Okay. Now that we have that out of the way, and you have some inkling (or maybe not, if you’re as aware of these things as approximately half of the population seems to be… sorry ’bout it) of how heavy of a diagnosis that is, maybe you have some understanding of why every so often I go offside about the unfairness of people, the world, the Gods, et cetera, ad infinitum.
So yes. A lot of people have been good to me, despite the stigma that persists with a mental health diagnosis of any kind. I even hate calling it mental health… no other disease has the potential subtext that I might actually secretly be CrAzY. I prefer to call it a Brain Disorder. A lot of people have been understanding, and some have shared similar experiences. Some people couldn’t give two shits, or just plain don’t have any life experience on which to form any empathy for my situation. All I want is a little love, really. I don’t expect people to understand, but I would love a little understanding.
It’s really hard (and totally my fault, my problem, and I don’t expect anyone to fix this for me… but truth is truth) to see my family and friends going on and having perfectly happy lives while I mindlessly pass my days feeling too drugged up or too anxious or too exhausted to do anything. I’m jealous. I’ll admit it. I’m happy that other people aren’t similarly plagued with an affliction such as mine (and I do mean plagued… ironically enough sometimes I will randomly break into stress related hives… #leper). But it really, really sucks watching life pass me by from the sidelines. You’re talking to a girl who was at the top of her professional and private game, without going into specifics that would identify me further. And I went from being everything, to being “that girl that had a complete nervous breakdown in the office and sobbed for two hours straight before anyone came to help her”. It’s frustrating when people complain about being nervous about going to someone’s party, when I can’t even get out of bed because I’m so anxious. I’ll have to talk to people… I might not be able to stand near the door should I have a panic attack (I still have those on the daily… the drugs no longer work for me)… I can’t drink anything before or during, because I can’t use other people’s or public restrooms… I am deathly afraid of eating in front of other people…. you get the picture. It’s hard to keep my mouth shut when people complain about butterflies, regardless of how legitimate their complaint really is. Oh honey… I am so on an exponentially higher level than that….

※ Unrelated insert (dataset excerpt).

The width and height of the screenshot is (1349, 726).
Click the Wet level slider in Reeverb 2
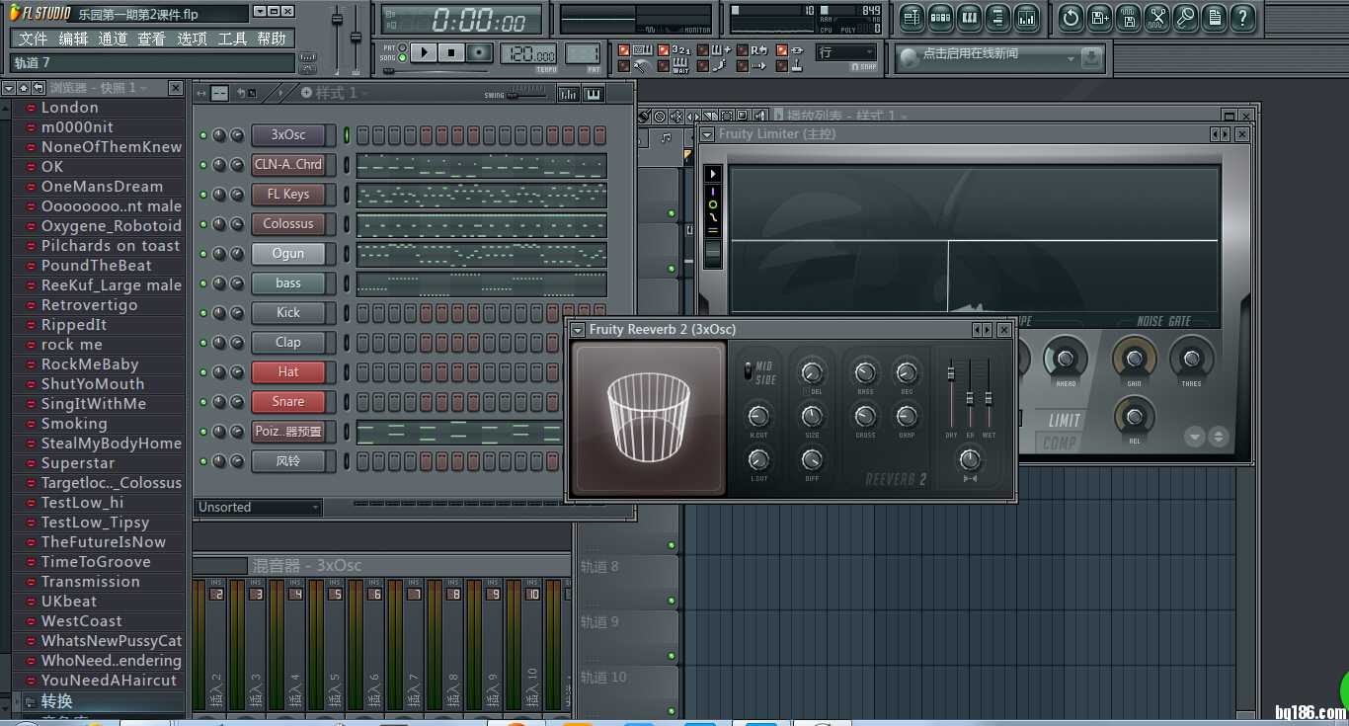(x=988, y=398)
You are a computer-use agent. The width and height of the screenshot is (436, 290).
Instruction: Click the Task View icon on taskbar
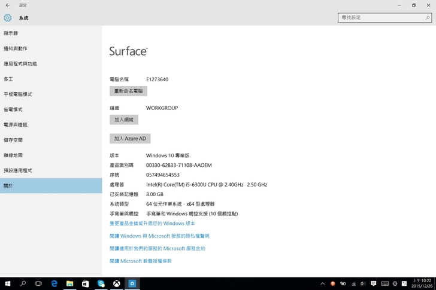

No one wants this to be their life’s story. I’m scared that I’ll never get better, and yes, that is an option as to what might happen. I might never get any better than I am right now. I might kill myself. I am passively suicidal most of the time, A.K.A, in a state of disbelieving hopelessness, and am actively suicidal sometimes too. Those times are getting fewer and further between, but every so often, like it did today, it’ll rear its ugly head and scare the crap out of everyone I know. I seem composed and completely not-depressed in person to most people. I know. I am far too good at wearing that hat, and it usually surprises people to hear this about me. “I had no idea!” etc. It isn’t a bad thing… but it gives people a false impression of what’s going on with me about 99% of the time. I’m getting better at asking for help, but it’s still extremely hard for me.

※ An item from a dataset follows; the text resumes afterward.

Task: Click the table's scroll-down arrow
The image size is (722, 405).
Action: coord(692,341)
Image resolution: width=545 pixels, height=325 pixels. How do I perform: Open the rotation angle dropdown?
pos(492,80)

So anyways. Back to this being religion-related. So I had a nice smudge, and I called to The Morrigan and Kali, and any other beings that would like to help me cleanse myself and this place of the negativity. It has its place, but I’m long overdue to have some progress. I’ve dealt with so much shit lately there should be flowers springing up everywhere. Believe me, it’s RIPE in here. I find a lot of peace in actively pursuing bettering my situation… whether it’s journalling, blogging, screaming on Twitter (lol) or doing some sort of spiritual practice. It feels better if I feel like I can grab even an inch of control of this thing, illusory or not.
I really hope Morrighan doesn’t have a problem with me mixing cultural practices.